═══ WORKING DATA ═══

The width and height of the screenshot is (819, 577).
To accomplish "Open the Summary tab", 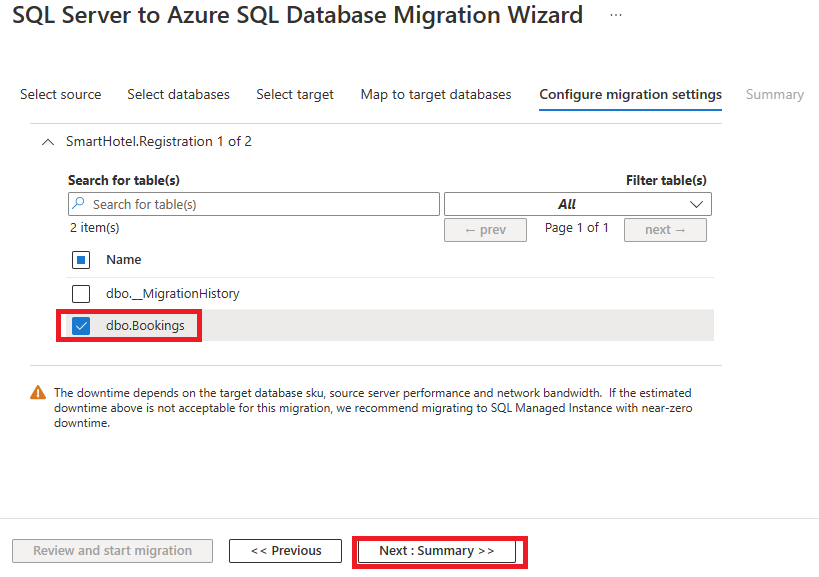I will [x=775, y=95].
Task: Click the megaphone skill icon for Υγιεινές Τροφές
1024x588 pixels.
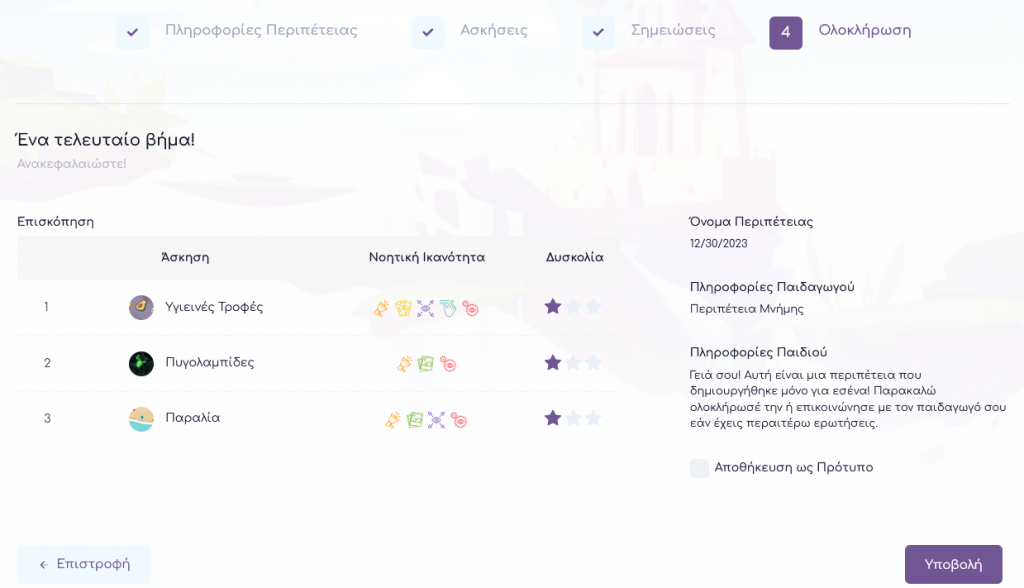Action: tap(382, 308)
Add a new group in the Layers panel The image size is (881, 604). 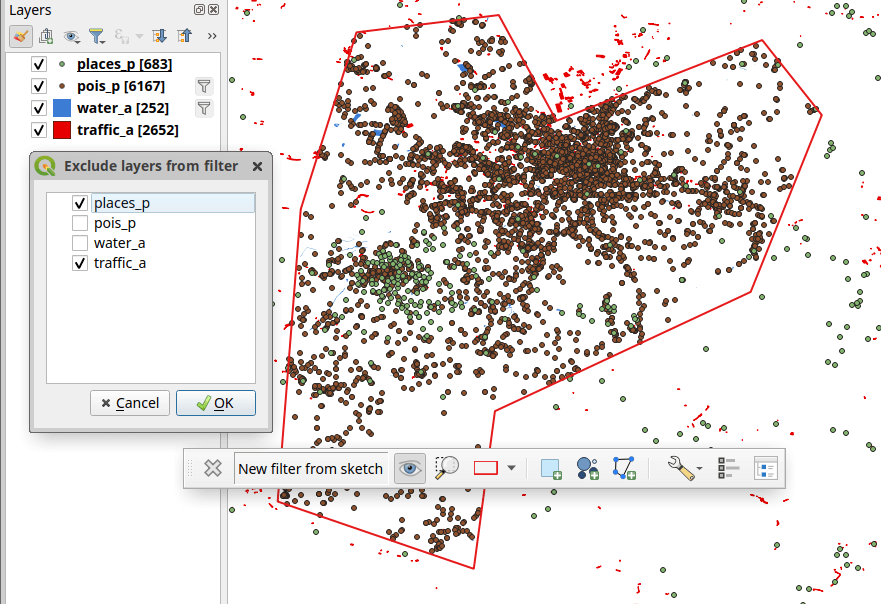coord(47,36)
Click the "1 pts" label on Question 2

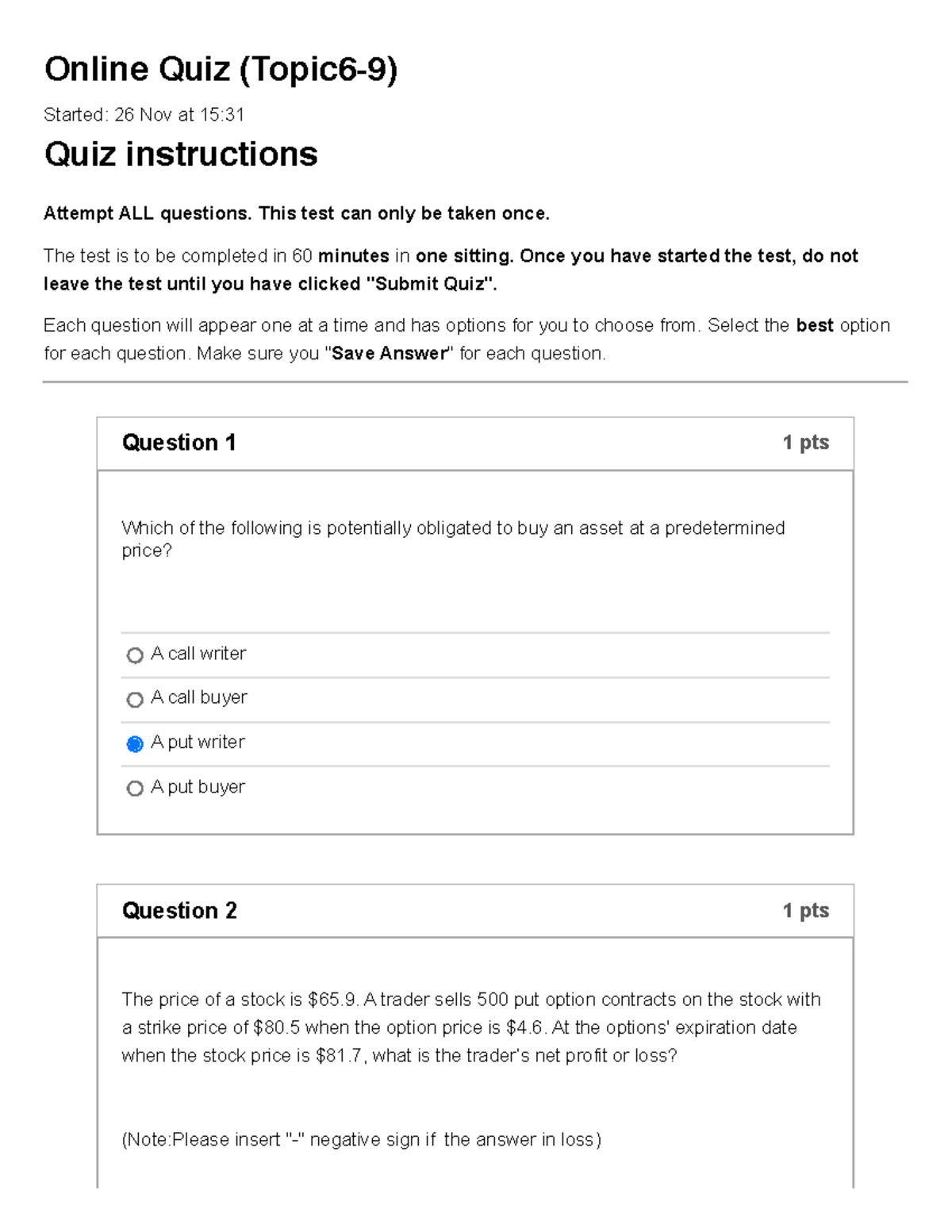[804, 910]
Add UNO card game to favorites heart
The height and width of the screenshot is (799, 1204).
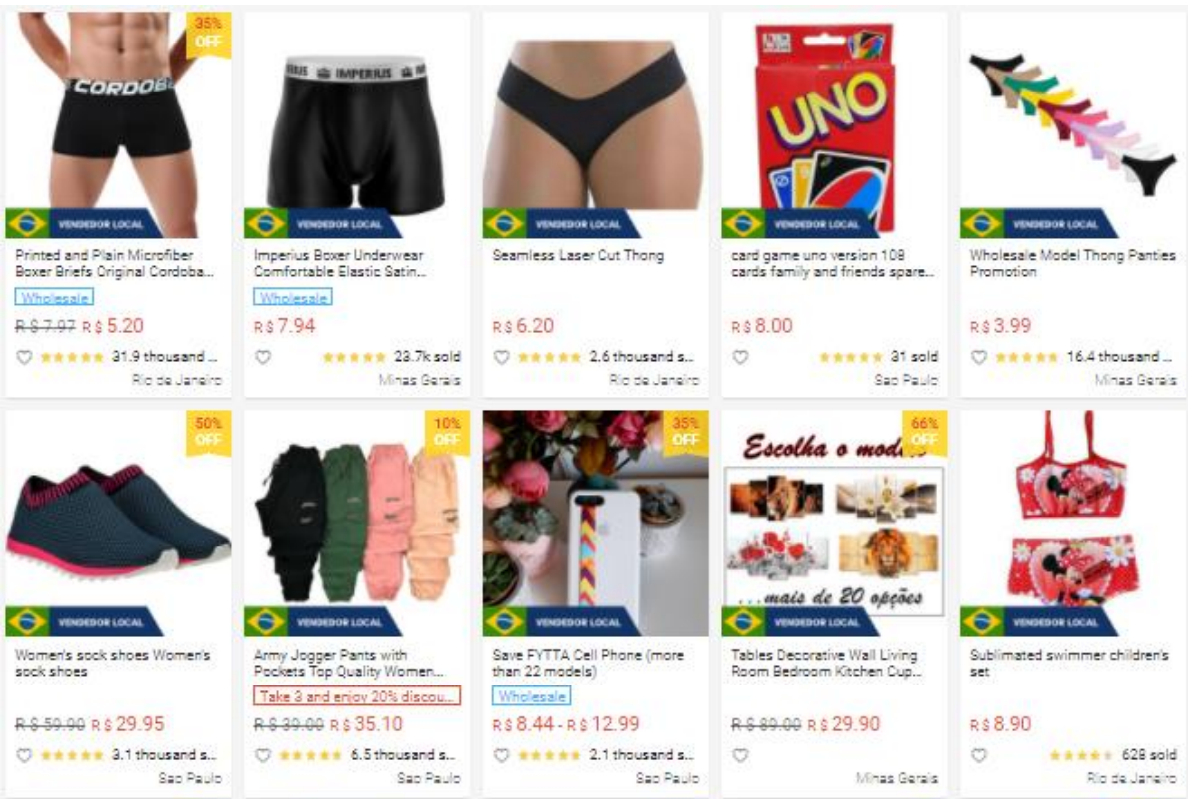pyautogui.click(x=741, y=357)
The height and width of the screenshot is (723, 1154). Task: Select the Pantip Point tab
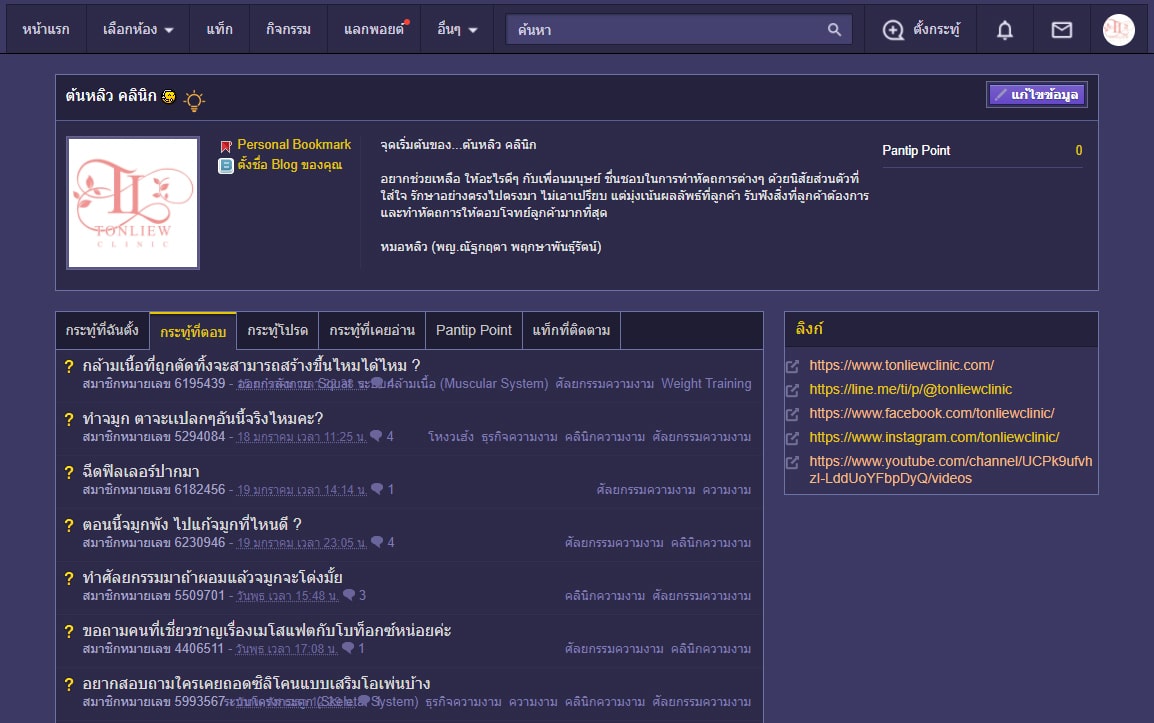pyautogui.click(x=474, y=330)
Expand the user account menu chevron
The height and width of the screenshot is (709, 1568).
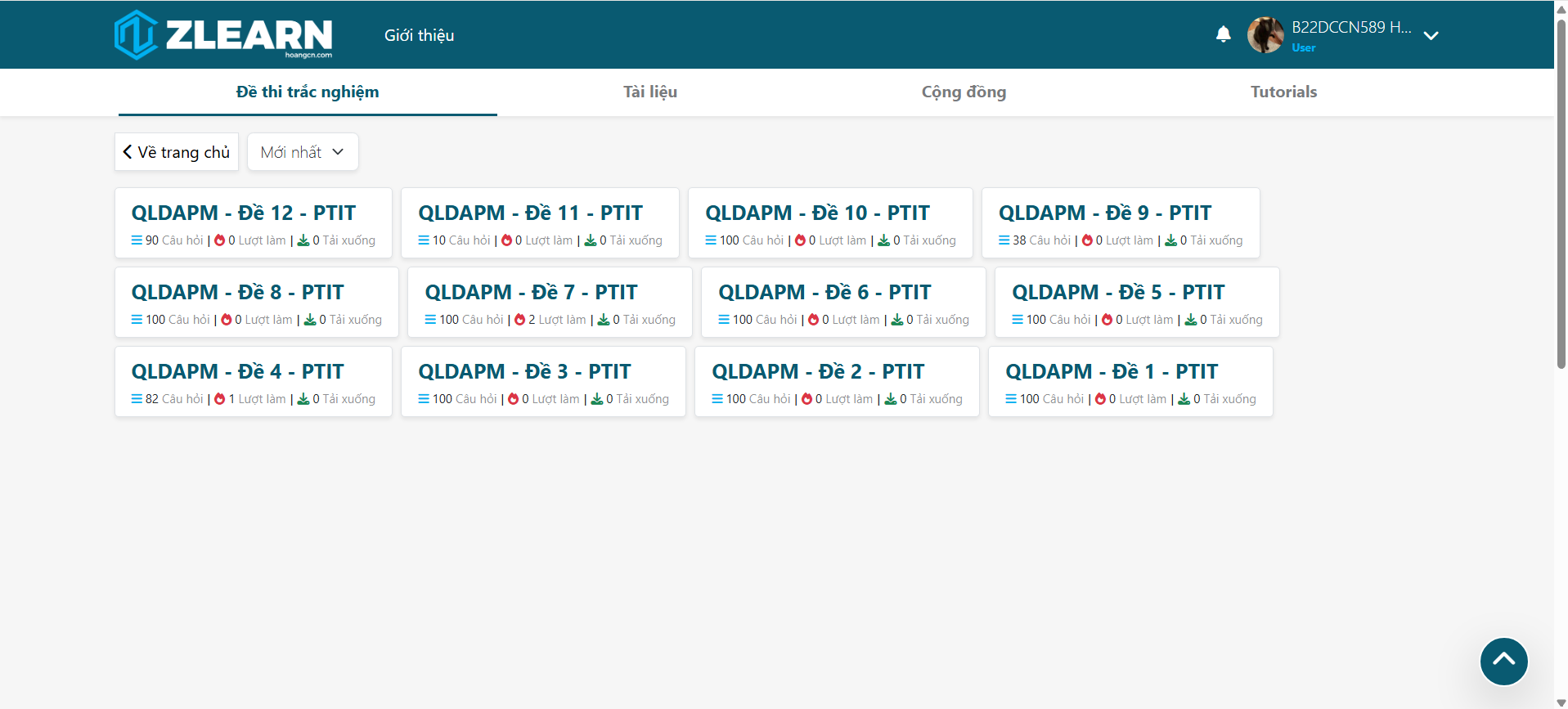[1431, 35]
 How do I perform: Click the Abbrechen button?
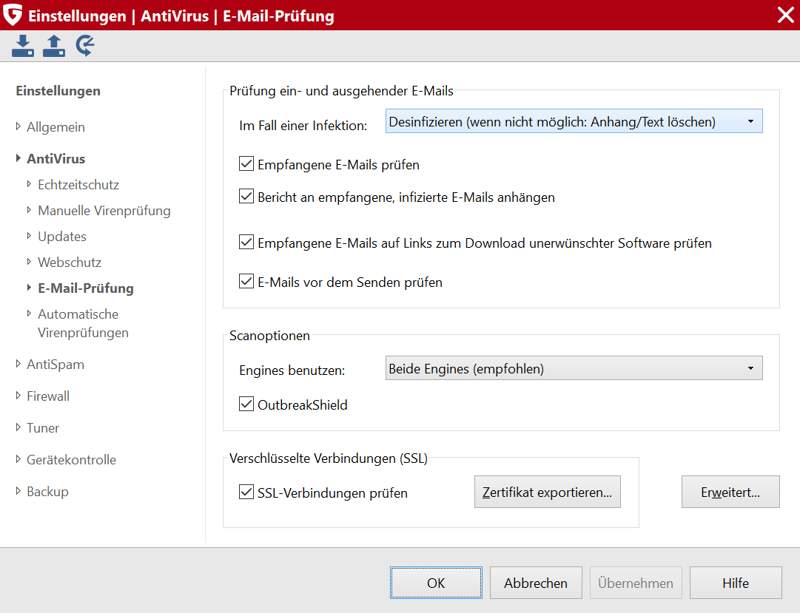536,582
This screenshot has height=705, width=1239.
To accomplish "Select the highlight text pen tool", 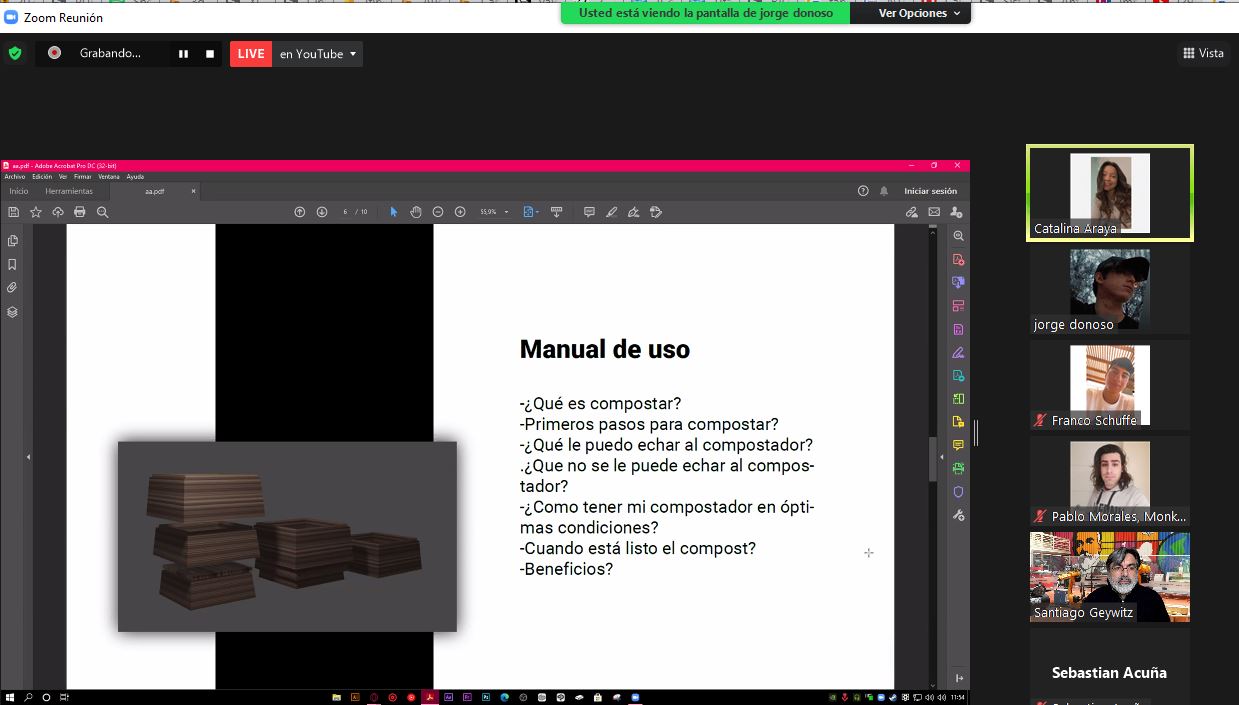I will coord(611,212).
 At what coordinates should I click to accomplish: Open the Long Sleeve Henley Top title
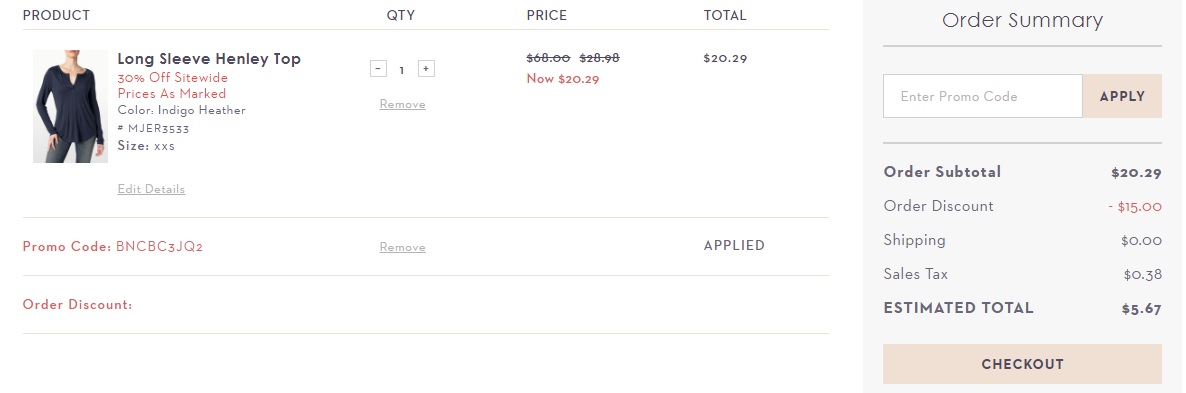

═══

PROBLEM>
From the data above, return exactly the lines from the one with "The height and width of the screenshot is (799, 1204)." up to and including the one with "Expand the user account menu chevron". Pictures do not go in the copy.

THE ANSWER>
The height and width of the screenshot is (799, 1204).
pyautogui.click(x=741, y=357)
The height and width of the screenshot is (723, 1154). Task: Select the Pantip Point tab
pyautogui.click(x=474, y=330)
Expand the user account menu chevron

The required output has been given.